All help appreciated.

$$\left\{\begin{array}{rcl}u&=&mg\sin \alpha -kv\\ {\rm d}v&=&-\frac{{\rm d}u}{k}\end{array}\right.$$

$$\Rightarrow \int \frac{m}{mg\sin \alpha -kv}{\rm d}v=\int -\frac{m}{k}\frac{{\rm d}u}{u}$$

Mark44
Mentor
$$\left\{\begin{array}{rcl}u&=&mg\sin \alpha -kv\\ {\rm d}v&=&-\frac{{\rm d}u}{k}\end{array}\right.$$

$$\Rightarrow \int \frac{m}{mg\sin \alpha -kv}{\rm d}v=\int -\frac{m}{k}\frac{{\rm d}u}{u}$$
Make that $$u&=&mg\sin \alpha -kv$$
and
$$}du&=&-\frac{{\rm d}u}{k}$$

Make that $$u&=&mg\sin \alpha -kv$$
and
$$}du&=&-\frac{{\rm d}u}{k}$$

I'm sorry, what?

Make that $$u&=&mg\sin \alpha -kv$$
and
$$}du&=&-\frac{{\rm d}u}{k}$$

Now I'm more confused... How can $$}du&=&-\frac{{\rm d}u}{k}$$ ?

Ignore Mark's statement.
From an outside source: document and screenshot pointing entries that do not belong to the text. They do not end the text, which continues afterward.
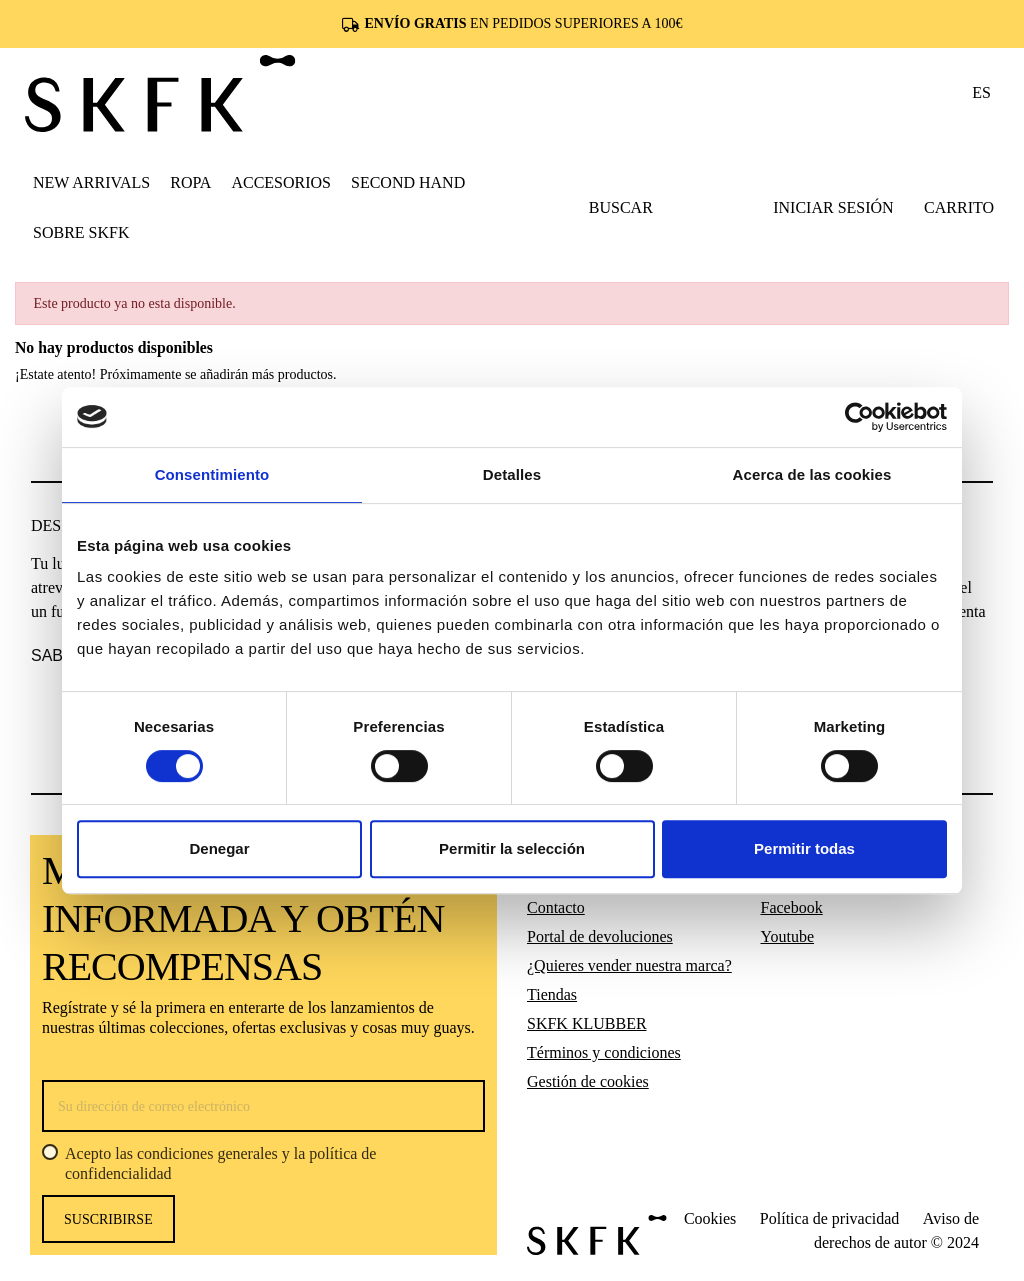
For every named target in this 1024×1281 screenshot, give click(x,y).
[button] (190, 182)
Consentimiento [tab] (212, 474)
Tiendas (552, 994)
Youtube (788, 936)
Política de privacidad (830, 1218)
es (981, 92)
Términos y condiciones (604, 1052)
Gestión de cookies (588, 1081)
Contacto (556, 907)
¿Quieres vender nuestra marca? (629, 965)
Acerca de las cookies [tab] (812, 474)
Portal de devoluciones (600, 936)
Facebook (792, 907)
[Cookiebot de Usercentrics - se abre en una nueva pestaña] (859, 417)
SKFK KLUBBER (587, 1023)
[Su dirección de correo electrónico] (263, 1106)
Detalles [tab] (512, 474)
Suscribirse (108, 1219)
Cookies (710, 1218)
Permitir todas (804, 848)
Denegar (219, 848)
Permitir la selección (512, 848)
Donaldos' approach is correct.

Mark44
Mentor
I'm sorry, what?
Apparently you had two errors and I caught only one.
If
$$u&=&mg\sin \alpha -kv$$
then
du = -kdv

Apparently you had two errors and I caught only one.
If
$$u&=&mg\sin \alpha -kv$$
then
du = -kdv

Look again at his post. His answer is the same as what you have ;)

Mark44
Mentor
OK, I got it now. With variables that look so much alike, it would have been nice to have the intervening step.